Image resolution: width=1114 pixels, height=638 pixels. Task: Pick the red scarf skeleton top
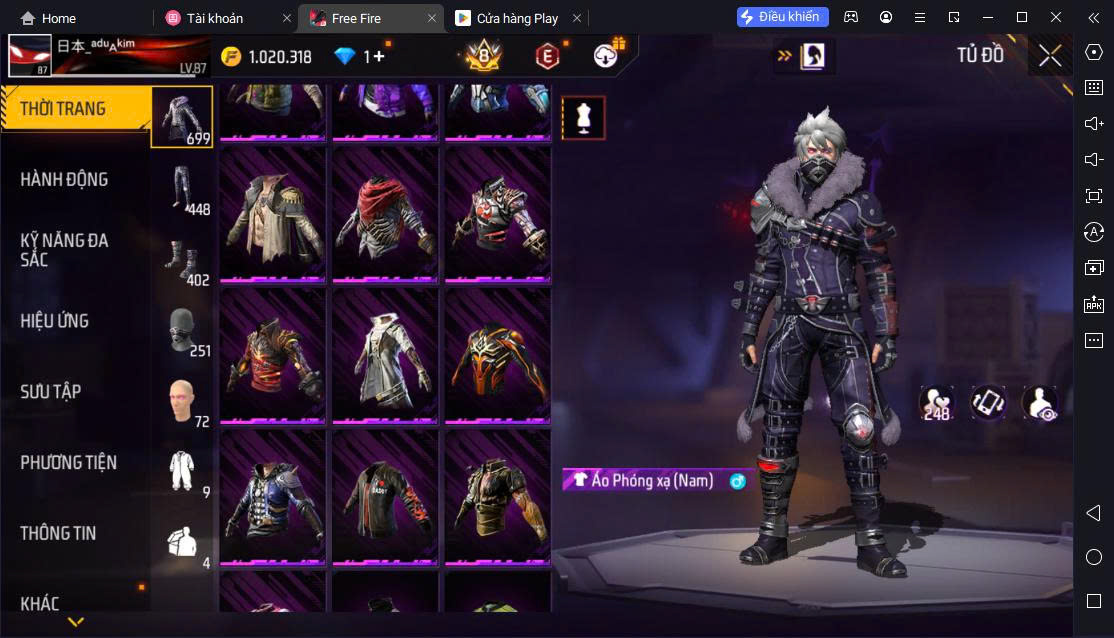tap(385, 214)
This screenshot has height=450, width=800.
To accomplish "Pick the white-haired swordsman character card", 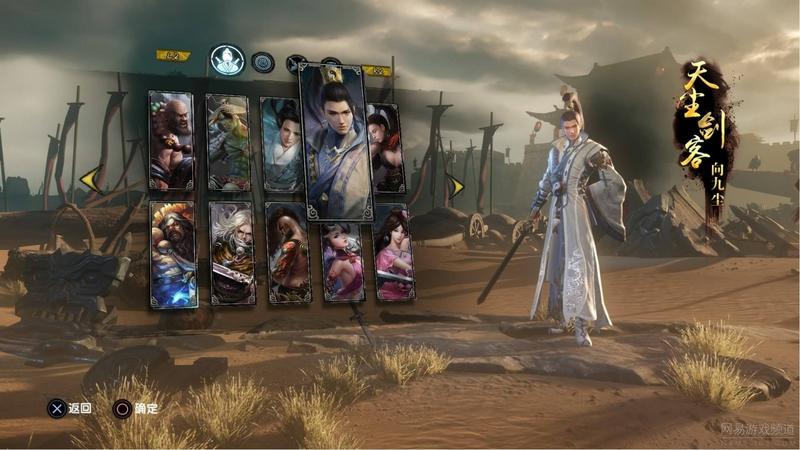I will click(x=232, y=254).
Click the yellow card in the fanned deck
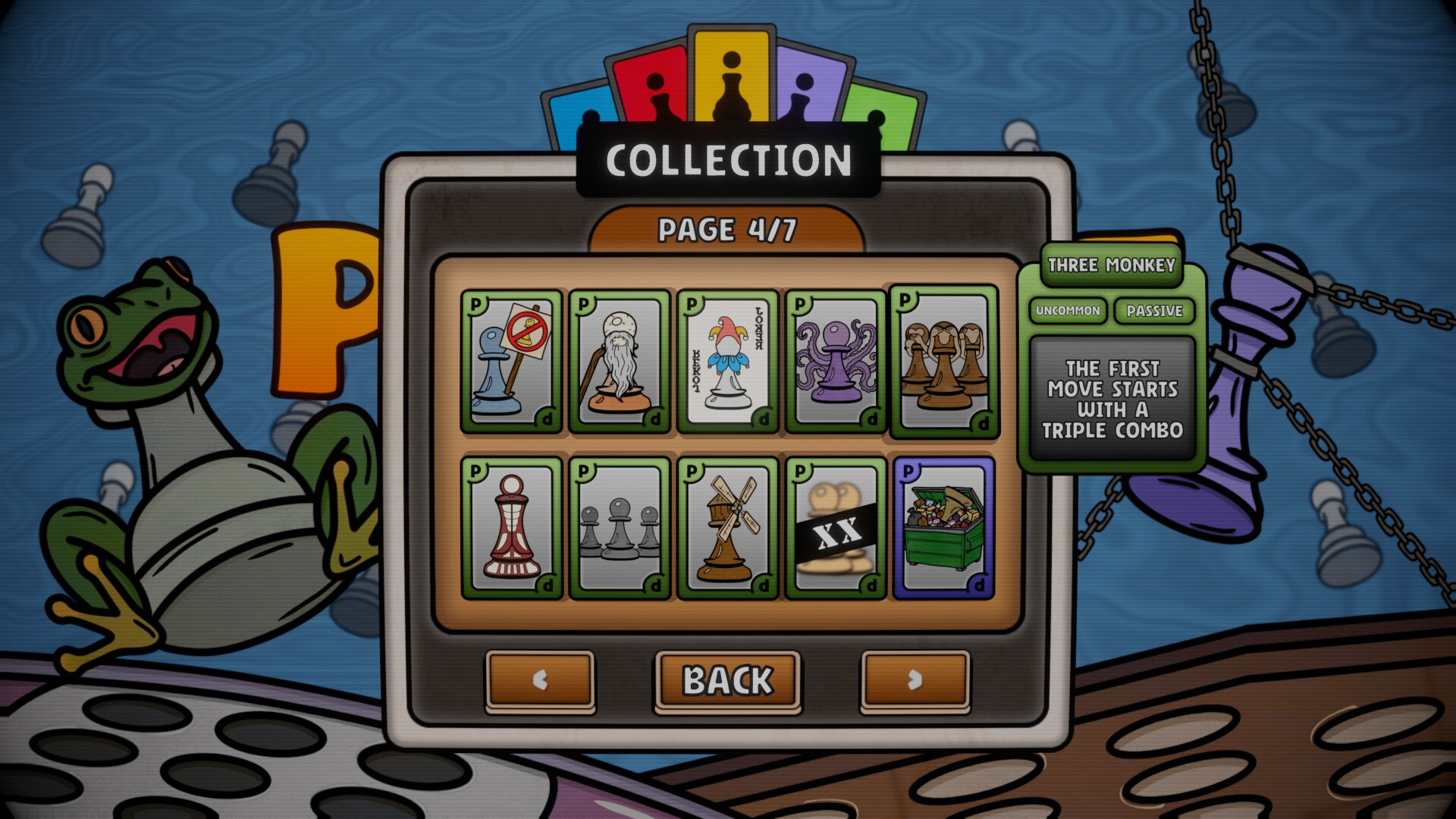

=-=-=

* **THE REQUEST**
How many lines of the items above contain the string "width", with case counting? Reply with only the number.

* **CORRECT OUTPUT**
2